The task:
Every line of the data that contains the string "value" must be copied.

Excerpted data:
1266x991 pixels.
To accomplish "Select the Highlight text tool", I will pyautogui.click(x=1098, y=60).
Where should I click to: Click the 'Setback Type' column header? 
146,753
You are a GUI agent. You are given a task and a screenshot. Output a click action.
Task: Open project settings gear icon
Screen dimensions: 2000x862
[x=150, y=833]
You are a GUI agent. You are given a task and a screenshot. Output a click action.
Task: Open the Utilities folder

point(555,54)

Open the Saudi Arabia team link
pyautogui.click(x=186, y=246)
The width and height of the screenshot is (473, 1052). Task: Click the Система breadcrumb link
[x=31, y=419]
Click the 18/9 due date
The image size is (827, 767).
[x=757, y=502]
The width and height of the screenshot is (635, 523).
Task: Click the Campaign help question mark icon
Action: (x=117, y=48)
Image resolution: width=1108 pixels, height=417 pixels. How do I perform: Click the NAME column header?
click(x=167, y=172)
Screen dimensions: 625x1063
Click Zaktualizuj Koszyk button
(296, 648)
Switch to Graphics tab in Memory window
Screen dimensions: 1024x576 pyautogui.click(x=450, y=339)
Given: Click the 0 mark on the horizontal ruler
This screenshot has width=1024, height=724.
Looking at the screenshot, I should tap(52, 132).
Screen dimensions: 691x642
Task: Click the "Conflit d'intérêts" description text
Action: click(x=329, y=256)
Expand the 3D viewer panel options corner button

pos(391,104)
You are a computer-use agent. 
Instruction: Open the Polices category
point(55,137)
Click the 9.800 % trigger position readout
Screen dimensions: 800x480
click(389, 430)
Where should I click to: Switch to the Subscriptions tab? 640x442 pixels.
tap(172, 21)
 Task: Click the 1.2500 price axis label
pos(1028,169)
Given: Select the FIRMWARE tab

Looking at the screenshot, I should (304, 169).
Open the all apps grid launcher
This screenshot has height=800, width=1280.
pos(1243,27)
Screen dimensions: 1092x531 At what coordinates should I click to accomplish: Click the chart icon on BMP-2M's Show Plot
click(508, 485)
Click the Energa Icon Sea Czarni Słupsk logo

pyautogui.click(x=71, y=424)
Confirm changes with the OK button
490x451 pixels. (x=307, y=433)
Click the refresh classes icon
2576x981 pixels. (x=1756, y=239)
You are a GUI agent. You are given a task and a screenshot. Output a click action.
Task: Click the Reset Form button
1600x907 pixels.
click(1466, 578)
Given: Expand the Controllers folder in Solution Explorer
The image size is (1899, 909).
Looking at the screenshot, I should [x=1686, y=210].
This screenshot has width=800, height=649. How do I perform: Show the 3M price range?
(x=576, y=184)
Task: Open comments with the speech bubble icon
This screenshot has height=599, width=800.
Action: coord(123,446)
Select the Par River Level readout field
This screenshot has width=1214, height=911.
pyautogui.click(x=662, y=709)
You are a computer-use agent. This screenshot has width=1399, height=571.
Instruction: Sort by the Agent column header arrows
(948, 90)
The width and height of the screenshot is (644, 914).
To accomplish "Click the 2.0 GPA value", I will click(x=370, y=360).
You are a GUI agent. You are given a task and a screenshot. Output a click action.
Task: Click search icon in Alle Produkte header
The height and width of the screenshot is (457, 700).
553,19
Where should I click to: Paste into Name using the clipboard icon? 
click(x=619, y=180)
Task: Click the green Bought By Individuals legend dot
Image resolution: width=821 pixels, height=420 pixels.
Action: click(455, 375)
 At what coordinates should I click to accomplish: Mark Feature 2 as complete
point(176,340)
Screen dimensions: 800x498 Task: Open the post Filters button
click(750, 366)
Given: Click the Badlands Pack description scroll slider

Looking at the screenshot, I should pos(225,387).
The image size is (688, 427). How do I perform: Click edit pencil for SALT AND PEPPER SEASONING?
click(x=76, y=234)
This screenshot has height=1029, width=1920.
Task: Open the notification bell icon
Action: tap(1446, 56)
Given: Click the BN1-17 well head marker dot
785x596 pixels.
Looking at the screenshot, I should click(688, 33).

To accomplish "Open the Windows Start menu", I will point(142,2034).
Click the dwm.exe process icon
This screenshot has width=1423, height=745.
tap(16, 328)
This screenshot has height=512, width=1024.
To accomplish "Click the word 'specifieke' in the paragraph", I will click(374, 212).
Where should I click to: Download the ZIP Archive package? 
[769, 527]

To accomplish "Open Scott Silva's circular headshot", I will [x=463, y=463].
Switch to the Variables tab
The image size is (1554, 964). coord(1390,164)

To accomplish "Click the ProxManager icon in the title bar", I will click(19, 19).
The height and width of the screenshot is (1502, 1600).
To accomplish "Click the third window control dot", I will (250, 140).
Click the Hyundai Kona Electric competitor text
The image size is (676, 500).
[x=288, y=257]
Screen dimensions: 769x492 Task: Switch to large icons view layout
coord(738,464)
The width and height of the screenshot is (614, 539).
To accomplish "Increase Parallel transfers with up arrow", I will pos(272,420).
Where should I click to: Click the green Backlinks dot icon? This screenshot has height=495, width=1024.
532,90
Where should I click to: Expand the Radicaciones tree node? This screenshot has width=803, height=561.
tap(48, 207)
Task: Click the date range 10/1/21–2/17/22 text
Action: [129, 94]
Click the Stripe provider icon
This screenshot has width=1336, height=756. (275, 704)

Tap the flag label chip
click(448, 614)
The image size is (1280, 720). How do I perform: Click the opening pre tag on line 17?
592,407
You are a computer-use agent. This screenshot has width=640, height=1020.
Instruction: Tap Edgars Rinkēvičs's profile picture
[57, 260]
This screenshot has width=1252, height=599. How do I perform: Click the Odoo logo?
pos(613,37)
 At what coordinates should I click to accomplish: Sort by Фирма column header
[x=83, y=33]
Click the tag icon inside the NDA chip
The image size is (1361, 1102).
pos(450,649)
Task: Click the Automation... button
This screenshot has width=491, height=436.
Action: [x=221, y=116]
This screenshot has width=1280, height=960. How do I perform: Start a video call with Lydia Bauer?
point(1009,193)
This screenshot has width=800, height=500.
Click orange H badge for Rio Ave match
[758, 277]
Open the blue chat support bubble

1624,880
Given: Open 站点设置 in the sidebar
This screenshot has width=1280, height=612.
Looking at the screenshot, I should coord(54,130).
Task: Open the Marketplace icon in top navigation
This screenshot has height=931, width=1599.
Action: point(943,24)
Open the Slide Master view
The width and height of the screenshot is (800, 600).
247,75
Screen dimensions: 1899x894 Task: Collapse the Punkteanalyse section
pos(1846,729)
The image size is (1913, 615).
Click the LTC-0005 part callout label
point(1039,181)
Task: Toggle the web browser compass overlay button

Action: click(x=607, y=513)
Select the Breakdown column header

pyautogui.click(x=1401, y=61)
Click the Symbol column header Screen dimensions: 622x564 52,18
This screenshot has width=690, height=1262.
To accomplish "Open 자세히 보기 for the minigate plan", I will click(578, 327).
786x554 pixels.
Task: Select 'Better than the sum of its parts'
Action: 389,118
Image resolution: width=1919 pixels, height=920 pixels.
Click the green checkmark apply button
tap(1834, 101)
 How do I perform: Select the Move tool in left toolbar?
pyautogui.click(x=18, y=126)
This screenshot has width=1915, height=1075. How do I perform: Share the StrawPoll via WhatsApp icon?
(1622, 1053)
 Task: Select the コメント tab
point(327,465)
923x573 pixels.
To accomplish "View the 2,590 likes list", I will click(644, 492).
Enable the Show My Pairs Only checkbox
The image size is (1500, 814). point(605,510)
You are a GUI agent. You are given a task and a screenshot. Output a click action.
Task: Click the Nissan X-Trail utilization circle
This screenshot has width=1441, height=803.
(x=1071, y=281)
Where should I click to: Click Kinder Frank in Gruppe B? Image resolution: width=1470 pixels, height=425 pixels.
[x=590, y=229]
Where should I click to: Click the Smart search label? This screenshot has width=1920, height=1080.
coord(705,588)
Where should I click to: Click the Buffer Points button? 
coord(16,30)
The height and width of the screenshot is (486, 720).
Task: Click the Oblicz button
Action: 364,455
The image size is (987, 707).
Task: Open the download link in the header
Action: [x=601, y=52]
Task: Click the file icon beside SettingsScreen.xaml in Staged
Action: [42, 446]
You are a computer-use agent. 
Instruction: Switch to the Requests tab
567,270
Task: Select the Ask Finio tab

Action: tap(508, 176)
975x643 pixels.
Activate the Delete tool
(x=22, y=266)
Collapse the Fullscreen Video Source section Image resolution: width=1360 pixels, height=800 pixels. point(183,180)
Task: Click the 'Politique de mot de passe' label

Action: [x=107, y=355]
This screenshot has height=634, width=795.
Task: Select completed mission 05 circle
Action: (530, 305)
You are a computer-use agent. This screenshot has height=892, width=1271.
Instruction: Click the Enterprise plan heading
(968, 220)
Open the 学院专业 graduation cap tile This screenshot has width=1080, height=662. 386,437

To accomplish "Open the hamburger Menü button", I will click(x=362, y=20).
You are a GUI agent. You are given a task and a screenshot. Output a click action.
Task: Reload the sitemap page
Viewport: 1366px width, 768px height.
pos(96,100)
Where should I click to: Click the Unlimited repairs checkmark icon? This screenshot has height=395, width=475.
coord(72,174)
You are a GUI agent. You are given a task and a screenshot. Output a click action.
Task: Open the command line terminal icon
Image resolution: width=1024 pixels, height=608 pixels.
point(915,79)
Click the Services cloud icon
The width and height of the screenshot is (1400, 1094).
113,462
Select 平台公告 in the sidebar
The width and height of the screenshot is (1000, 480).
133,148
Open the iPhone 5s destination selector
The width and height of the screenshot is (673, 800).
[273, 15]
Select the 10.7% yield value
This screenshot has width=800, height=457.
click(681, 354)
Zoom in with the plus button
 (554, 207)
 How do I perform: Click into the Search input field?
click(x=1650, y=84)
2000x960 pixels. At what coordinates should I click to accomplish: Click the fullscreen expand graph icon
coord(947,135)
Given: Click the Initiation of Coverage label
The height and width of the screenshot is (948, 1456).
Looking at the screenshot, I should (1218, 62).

Answer below:
To accomplish "Click the 2.0 GPA value", I will click(x=370, y=360).
Select the 10.7% yield value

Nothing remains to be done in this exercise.